Tuesday, 5 January 2016

Goddamit, New Year. Gimme a break.

Happy New Year!  And sincere apologies if you, too, are in the process of readjusting to the throes of Real Life.  

Having 10 days of vacation during the Christmas holidays is a blessing and a curse.  What we actually need is 10 days off beforehand to prepare all the things (Sorry Gram, I haven’t mailed your gift yet but I still love you.), and then 10 days off afterward to recover.  

If you’re like me, you run yourself ragged before and during Christmas (Sure, let’s make lunch for 15 people on Boxing Day.), and then spend the remaining holiday sitting in your pajamas eating Lindt chocolates and watching Downton Abbey.  

Until.  

Until the return to Real Life, where all of a sudden it snows two feet, and shifts from a balmy, non-winter 16 degrees on Christmas Eve, to a painful, colder-than-a-witch’s-titty minus 30 degrees the Monday I return to work.  

This is all miserable for most people, I’d venture.  For me, add a toddler who needs to wear nine layers of wool and can’t zip up her own snowsuit because her giant mittens turn her arms into little, useless, puffy snowman sticks floating off the side of her body.  Plus:  A tiny human growing increasingly cumbersome in my abdomen, making it near impossible to bend, sit, stand, breathe, or otherwise function.  

It’s all a bit much.  

Then today happened.  Still minus 30 degrees, still a floating arm toddler, still a breathless mess, and – wait for it – stuck in a snowbank.  

Driving away from daycare, I misjudged (read: didn’t look at) the width of the poorly-ploughed residential street and drove into a pile of snow/ice boulders and couldn’t move an inch.  I don’t know if you’ve ever floored your car in reverse, but if you’re stuck, nothing happens except a big cloud of exhaust.  

The whole situation left me hunched over the front wheel, seven months pregnant, sad and tiny yellow shovel in hand, ridiculous pashmina scarf in my face, hacking away at the bottom of my already demolished bumper.  At minus 30.  With the gas light on - because of course it was.  

Fifteen minutes and several cursey rants later, I managed to rock my car free and make it to a gas station in time to pump 17 dollars’ worth of over-priced gas at a freezing, windy gas station.   

I’ll take my year on maternity leave with no sleep and a screaming baby now, thanks.  


Tuesday, 17 November 2015

Because toddler.


Insisting on being left alone to pee with the door closed, and proceeding to unravel and entire roll of toilet paper and feed it into the toilet. 
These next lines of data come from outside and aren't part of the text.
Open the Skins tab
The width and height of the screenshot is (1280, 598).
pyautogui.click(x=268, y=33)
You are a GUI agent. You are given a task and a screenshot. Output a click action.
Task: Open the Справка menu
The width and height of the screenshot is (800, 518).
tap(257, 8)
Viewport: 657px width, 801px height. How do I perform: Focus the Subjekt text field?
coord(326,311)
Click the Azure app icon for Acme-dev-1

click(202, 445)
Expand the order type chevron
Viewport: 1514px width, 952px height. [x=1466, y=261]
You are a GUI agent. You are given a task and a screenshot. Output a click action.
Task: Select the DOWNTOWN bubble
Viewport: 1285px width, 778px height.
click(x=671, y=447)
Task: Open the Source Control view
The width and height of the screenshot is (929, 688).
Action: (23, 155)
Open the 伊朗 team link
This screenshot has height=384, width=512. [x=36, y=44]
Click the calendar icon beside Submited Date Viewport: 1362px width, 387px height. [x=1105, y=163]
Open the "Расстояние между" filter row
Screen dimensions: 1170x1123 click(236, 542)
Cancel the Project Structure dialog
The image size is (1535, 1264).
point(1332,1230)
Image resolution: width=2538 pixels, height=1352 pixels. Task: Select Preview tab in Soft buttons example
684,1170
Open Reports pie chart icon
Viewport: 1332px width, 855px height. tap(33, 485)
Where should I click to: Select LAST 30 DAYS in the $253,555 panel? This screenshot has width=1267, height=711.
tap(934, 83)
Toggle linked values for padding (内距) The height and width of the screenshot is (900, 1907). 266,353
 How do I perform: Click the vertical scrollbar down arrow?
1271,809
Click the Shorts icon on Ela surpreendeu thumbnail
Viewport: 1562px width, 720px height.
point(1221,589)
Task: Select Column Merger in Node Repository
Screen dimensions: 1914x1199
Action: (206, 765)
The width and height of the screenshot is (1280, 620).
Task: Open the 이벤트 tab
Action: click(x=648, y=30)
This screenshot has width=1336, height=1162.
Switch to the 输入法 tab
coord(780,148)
Singing Happy Birthday to the candle inside the jack-o-lantern. 

Singing Happy Birthday when the Christmas lights turn on. 

Insisting on singing the wheels on the bus all. the. time. 

Singing the ABCs and completely messing up the LMNOP part. 

Counting to 30 but always forgetting one of the teens. 

Playing make-believe with several small figurine horses inside a giant styrofoam box on the front lawn. 

Apologising to her own toe for stubbing it. So-yee toe! 

Carrying handfuls of leaves to the paper garbage bag. 

Yelling "self!" whenever anyone offers to help, or hands her something, or touches her. 

Asking "What *dat* noise?" for EVERY SINGLE SOUND EVER HEARD BY HUMANS. 

Yelling MAMA from her bed. Repeatedly. For 15 minutes. 

Peeing the couch. 

Doing puzzles better than I do. 

Running in giant, endless circles around the dining room, fanatically screeching at maximum lung capacity with surprisingly ear-piercing pitch, until she's falling-over dizzy and punch-drunk.